Feature Request: Add Corpus Collection Guidelines to corpus.swecha.org
Background: As viswam.ai aimed at building Indic LLMs trained on Indian Knowledge Systems, the quality and relevance of our corpus are paramount. Currently, corpus.swecha.org allows users to upload files (docs, images, audios, videos) with mandatory fields such as Title, Categories, Description, and Release Rights. Adding to our efforts, we need to publish a clear, easily accessible guide for contributors on what types of content to prioritize, how to ensure quality, and what best practices to follow during collection.
Feature Request: We request the addition of a dedicated “Corpus Collection Guidelines” section or page on corpus.swecha.org.
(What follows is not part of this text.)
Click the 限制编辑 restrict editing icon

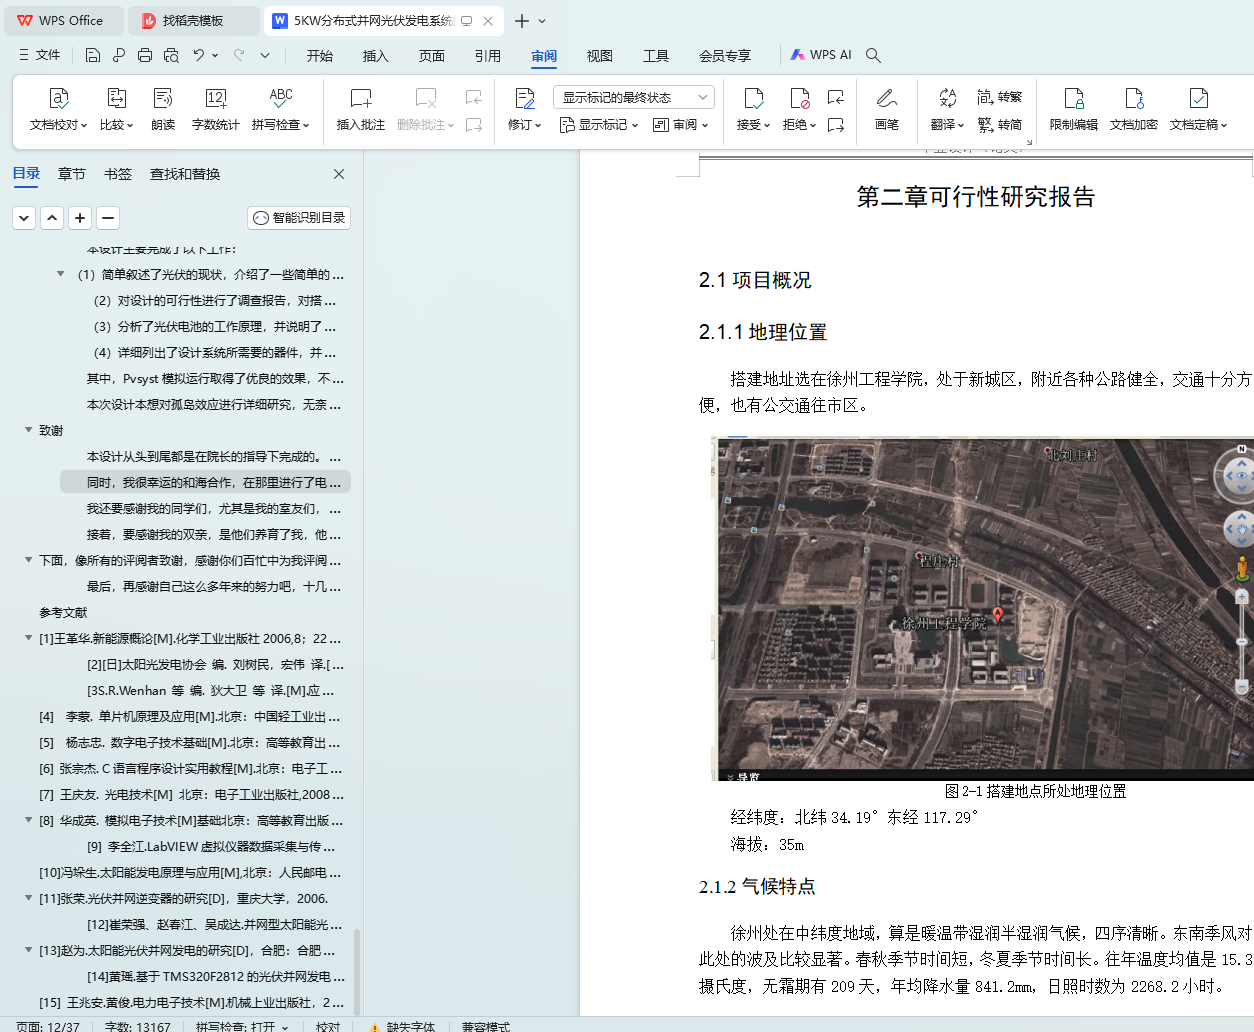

This resource should be prominently linked on the upload page and the homepage, ensuring contributors are aware of best practices before submitting content.
Proposed Content for Guidelines:
-
Scope and Relevance:
- Emphasize the importance of collecting content that represents Indian languages, culture, history, science, literature, and local knowledge systems.
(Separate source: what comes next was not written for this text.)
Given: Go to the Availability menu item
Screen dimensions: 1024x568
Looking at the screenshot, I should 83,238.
- Encourage diverse sources: textbooks, research papers, folk literature, government documents, news articles, audio-visual lectures, and more.
-
Quality Standards:
- Clarify the preferred formats and resolutions for each file type (e.g., PDF/DOCX for documents, high-resolution for images, clear audio for recordings).
- Discourage low-quality, duplicate, or irrelevant content.
-
Metadata Best Practices:
- Guide users on writing descriptive, accurate titles and descriptions.
- Explain the importance of correct categorization and tagging for discoverability.
-
Legal and Ethical Considerations:
- Remind users to only upload content they have the rights to share, or that is in the public domain/licensed for reuse.
- Provide examples of acceptable release rights (e.g., Creative Commons licenses).
-
Encouraging Diversity:
- Highlight the need for underrepresented languages, dialects, and regional knowledge.
- Suggest sources for rare or endangered language materials.
-
FAQ/Examples:
- Include a short FAQ or examples of ideal submissions to clarify expectations.
Implementation Suggestion:
- Add a “Guidelines” button/link near the upload form.
Benefits:
- Improves the quality and relevance of submissions.
- Reduces moderation overhead.
- Empowers contributors to make informed decisions.
-
Onboarding Task for New Users:
- Add a mandatory step during the first-time user onboarding process, requiring new users to read the Corpus Collection Guidelines before they can upload content.
- Include a checkbox or confirmation button: “I have read and understood the Corpus Collection Guidelines.”
Implementation Suggestion:
- Place a “Guidelines” button/link near the upload form and in the user dashboard.
- For new users, display a modal or a dedicated onboarding screen with the guidelines, requiring them to acknowledge reading before proceeding to upload.
Benefits:
- Improves the quality and relevance of submissions.
- Reduces moderation overhead.
- Empowers contributors to make informed decisions.
- Ensures all users are aware of best practices from the start.
Request for Feedback: We welcome suggestions from the community on what else to include in these guidelines and the onboarding process to make them most effective.